Gregorius posa le mani sulle ginocchia. — Sì, signore, è assurdo. Al confronto, cercare un ago in un pagliaio, come si usava dire, sarebbe un gioco da bambini.

Il Padre Capitano de Soya guarda dal finestrino della navetta. Alte felci si piegano nel vento silenzioso. — Ho la sensazione che la bambina segua il vecchio Teti. Ritengo che userà i teleporter. Non so come… forse con la macchina volante che qualcuno ha adoperato per portarla fuori dalla Valle delle Tombe del Tempo, oppure con un canotto gonfiabile o con una barca rubata… ma penso che percorrerà il Teti.

— Cosa possiamo fare qui? — domanda Rettig. — Se è già passata, l’abbiamo mancata. Se non è ancora giunta… be’, potremmo aspettarla in eterno. Se avessimo cento navi Arcangelo per portare soldati su ognuno di quei mondi…

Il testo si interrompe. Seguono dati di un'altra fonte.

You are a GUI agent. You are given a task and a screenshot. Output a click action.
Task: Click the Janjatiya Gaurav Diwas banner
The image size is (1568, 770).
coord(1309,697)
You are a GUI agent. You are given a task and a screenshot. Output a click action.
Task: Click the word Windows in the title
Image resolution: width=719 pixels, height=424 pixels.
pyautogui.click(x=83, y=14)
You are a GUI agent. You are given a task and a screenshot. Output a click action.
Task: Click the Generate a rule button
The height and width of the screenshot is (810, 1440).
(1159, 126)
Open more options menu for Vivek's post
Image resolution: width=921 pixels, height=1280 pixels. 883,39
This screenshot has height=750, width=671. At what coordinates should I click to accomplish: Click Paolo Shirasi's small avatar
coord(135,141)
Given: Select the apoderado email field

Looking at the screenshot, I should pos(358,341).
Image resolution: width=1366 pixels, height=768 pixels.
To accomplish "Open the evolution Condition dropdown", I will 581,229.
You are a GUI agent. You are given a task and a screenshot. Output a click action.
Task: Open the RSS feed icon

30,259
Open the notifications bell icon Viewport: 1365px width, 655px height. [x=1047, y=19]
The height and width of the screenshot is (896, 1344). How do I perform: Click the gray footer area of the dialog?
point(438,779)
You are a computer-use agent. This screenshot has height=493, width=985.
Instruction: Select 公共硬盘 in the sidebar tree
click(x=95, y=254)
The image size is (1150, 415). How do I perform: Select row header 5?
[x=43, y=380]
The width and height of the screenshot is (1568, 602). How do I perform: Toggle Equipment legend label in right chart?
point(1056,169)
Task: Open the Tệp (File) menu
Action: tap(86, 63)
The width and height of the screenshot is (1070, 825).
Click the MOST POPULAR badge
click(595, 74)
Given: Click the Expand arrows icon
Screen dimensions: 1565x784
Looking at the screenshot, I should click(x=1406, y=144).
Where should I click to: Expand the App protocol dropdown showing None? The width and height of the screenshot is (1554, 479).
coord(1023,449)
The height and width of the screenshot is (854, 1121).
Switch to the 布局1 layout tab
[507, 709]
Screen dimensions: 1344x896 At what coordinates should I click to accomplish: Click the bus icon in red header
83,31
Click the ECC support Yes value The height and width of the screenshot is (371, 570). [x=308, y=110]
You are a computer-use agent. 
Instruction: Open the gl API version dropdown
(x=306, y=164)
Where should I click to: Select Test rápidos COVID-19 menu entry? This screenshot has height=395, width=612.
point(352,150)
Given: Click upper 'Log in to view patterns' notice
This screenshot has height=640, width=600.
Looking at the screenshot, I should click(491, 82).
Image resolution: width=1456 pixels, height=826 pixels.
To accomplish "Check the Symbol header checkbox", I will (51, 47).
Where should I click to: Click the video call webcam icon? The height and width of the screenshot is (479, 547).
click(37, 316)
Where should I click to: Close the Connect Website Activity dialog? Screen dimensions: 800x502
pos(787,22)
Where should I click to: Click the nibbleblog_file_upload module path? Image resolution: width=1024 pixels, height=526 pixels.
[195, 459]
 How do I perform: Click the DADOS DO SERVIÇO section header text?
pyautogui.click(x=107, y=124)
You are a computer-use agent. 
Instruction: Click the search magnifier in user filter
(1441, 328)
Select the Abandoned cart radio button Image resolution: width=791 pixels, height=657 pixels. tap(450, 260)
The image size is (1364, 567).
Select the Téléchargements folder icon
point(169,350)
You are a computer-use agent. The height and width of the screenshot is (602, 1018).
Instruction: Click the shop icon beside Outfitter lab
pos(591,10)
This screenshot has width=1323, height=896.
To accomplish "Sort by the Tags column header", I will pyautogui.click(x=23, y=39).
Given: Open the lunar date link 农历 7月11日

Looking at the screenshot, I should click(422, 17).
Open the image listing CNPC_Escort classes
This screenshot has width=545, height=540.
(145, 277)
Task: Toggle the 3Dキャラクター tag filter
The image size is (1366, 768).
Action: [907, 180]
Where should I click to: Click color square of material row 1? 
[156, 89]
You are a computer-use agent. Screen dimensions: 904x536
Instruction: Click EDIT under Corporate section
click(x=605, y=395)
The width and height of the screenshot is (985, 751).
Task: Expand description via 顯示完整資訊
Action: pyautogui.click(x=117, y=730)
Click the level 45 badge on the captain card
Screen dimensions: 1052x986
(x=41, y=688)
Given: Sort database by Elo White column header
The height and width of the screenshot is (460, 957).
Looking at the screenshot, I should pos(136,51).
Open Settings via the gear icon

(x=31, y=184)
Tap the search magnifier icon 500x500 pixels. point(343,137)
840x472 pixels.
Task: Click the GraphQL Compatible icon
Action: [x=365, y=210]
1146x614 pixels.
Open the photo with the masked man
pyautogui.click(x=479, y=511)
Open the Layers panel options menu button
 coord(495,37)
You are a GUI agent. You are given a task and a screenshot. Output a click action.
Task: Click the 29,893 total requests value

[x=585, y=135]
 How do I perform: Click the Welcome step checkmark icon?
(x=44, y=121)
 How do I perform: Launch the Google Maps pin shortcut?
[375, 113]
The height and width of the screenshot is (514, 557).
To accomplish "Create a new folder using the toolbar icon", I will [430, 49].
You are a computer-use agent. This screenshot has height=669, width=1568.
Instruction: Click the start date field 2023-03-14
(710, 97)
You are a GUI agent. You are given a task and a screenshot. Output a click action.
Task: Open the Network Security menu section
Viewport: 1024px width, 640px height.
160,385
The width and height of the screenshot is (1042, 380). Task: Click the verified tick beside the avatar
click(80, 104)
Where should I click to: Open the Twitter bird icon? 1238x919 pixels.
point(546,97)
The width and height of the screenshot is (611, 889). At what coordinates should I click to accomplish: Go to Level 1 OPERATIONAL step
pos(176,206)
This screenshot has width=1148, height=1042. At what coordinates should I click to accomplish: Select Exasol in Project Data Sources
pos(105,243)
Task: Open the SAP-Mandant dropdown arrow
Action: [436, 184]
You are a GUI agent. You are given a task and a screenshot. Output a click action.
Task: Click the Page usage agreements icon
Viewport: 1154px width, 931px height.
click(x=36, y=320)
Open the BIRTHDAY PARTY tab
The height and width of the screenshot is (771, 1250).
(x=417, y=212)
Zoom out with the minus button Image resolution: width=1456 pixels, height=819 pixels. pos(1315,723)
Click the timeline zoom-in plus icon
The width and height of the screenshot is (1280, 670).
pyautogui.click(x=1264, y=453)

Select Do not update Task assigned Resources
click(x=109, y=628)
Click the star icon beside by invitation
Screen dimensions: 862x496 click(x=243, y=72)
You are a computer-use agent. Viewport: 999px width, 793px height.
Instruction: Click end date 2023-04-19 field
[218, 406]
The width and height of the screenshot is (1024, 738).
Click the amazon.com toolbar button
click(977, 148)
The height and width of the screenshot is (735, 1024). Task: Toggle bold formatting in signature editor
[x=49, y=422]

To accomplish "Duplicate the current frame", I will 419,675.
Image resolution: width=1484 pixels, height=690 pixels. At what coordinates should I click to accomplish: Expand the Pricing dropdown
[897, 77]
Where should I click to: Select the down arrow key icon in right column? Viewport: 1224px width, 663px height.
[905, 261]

De Soya annuisce. Nelle sue ore di preghiera, spesso si distrae al pensiero di quanto sarebbe più facile il suo compito, se i corrieri Arcangelo fossero semplici navi robotizzate: allora potrebbero traslare nei sistemi della Pax, rendere nota l’autorità del diskey papale e ordinare la ricerca, poi balzare fuori sistema senza neppure decelerare. Per quanto ne sa lui, la Pax non costruisce navi robotizzate: l’odio della Chiesa per le IA e la dipendenza dal contatto umano lo vietano. Per quanto ne sa lui, esistono solo tre navi corriere di classe Arcangelo, la Michele, la Gabriele (quella che per prima gli ha portato il messaggio) e la sua attuale Raffaele. Nel sistema di Vettore Rinascimento aveva voluto mandare in ricerca l’altra nave corriere, ma la Michele aveva urgenti impegni per il Vaticano. Dal punto di vista logico, de Soya aveva capito perché quella ricerca era sua e solo sua. Ma hanno consumato quasi tre settimane per esaminare solo due pianeti. Una nave Arcangelo robotizzata potrebbe balzare in duecento sistemi e trasmettere l’allarme in meno di dieci giorni standard… invece, a questo ritmo, a lui e alla Raffaele occorreranno quattro o cinque anni standard. L’esausto Padre Capitano ha voglia di ridere.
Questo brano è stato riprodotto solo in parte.